ルームメイトの溺愛はちょっとズレてる

 木下たちと別れて寮に帰り、風呂や食事を済ませて勉強していると大智も部屋に帰って来た。
「ただいま、朝陽」
「おかえり、お疲れ様」
 ハグをすると大智から化粧水の匂いがした。
 遠征前にオレがあげたのを気に入ったようで、大智はその後も同じのを買って使ってくれている。

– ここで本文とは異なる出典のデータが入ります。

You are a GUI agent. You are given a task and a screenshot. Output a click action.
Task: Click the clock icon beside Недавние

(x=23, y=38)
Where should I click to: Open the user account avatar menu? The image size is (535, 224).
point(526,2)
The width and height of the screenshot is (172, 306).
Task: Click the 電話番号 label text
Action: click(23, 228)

 部屋着もオレが買ってきたネイビーのTシャルだった。
 オレが選んだものが大智を彩っているのが嬉しい。
「今日、練習を見に来てくれたんだね」
「うん。体育でサッカーしたら木下がサッカーに興味持ってくれたんだ」
「なんだ、朝陽が見たかったからじゃないのか」
 大智はわかりやすく拗ねた顔になった。
「オレも見たかったから一緒に行ったんだよ」
「本当に? じゃあ試合も見に来てよ」
「いいの? 恋人が見に来てるのに負けるとか結構ツラくない?」
 わざと意地悪を言うと、大智は「ふっ」と鼻で笑った。
「煽るじゃん」
「ははは、冗談だよ」
「許さない。このままベッドに連れてく」
 そう言うと大智はオレを軽々と抱き上げて、本当に寝室のほうへと歩き出した。
「こ、こら、降ろせって!」
「キスしてくれたら降ろす」
「えっ、寮ではしないって言っただろ!」
「じゃあベッドまで連れて行く」
 大智の腕の中で抵抗したものの、あの逞しい筋肉はびくともしなかった。
 身長差があるとはいえ、同じ男でこの力の差は悔しい。
 大智はオレを優しくベッドにおろした。まさに『姫扱い』だ。
「キスしよ」
 大智に見つめられて、思わず「いいよ」と言いそうになった。
「ダ、ダメ」
「なんで」
「それ以上がしたくなるから……」
「大丈夫だよ、我慢できるって」
 大智の唇があと一センチ動いたらキスしてしまいそうな距離で囁く。
「そこまで言うならヤッてみよう」
「えっ」
 一瞬、大智が固まった。
 そのタイミングで、オレは大智の足に挟まれていた太ももを引き抜き、逆にオレの足で大智の厚い胴体を挟んだ。
「こっち来て、大智」
「えっ、朝陽……本気?」
 戸惑いながらも、大智は素直にオレのほうに体を近づけた。
「もっと腰、こっち」
「これ以上近づいたら……」
 オレは腰を引こうとする大智を足でガッチリ挟み、引き寄せた。
 オレのソコと大智のソコがくっつくぐらい、ぎゅうっと。
「この体勢で『待て』できる?」
「……できない」
「だろう? キスも同じだよ。キスだけって思っても、きっともっと先のことがしたくなる……だって好きだから」
 今まで出したことがない甘い声で言うと、大智が「うう」と唸った。
「キスは今度デートした時にしよう」
「デート……?」
「そう、デート。映画見てクレープ食べて最後に公園でキスするんだ」
「めちゃくちゃベタだね」
「いいだろ?」
「うん、すごくいい……」
 そう言って大智はオレに向かってぐいっと腰を付きだした。
「朝陽……」
「あっ、だめだって」
「大好き……朝陽……」
 抱きしめられながら何度も名前を呼ばれた。
 オレを見下ろす大智の視線は一途で、エロくて……このまま抱かれるんじゃないかと思った。
 密着している下半身は、どちらもそれを期待するように熱く固くなっていた。
「しないって決めたのは朝陽だよ」
 大智は意地悪な顔で笑っていた。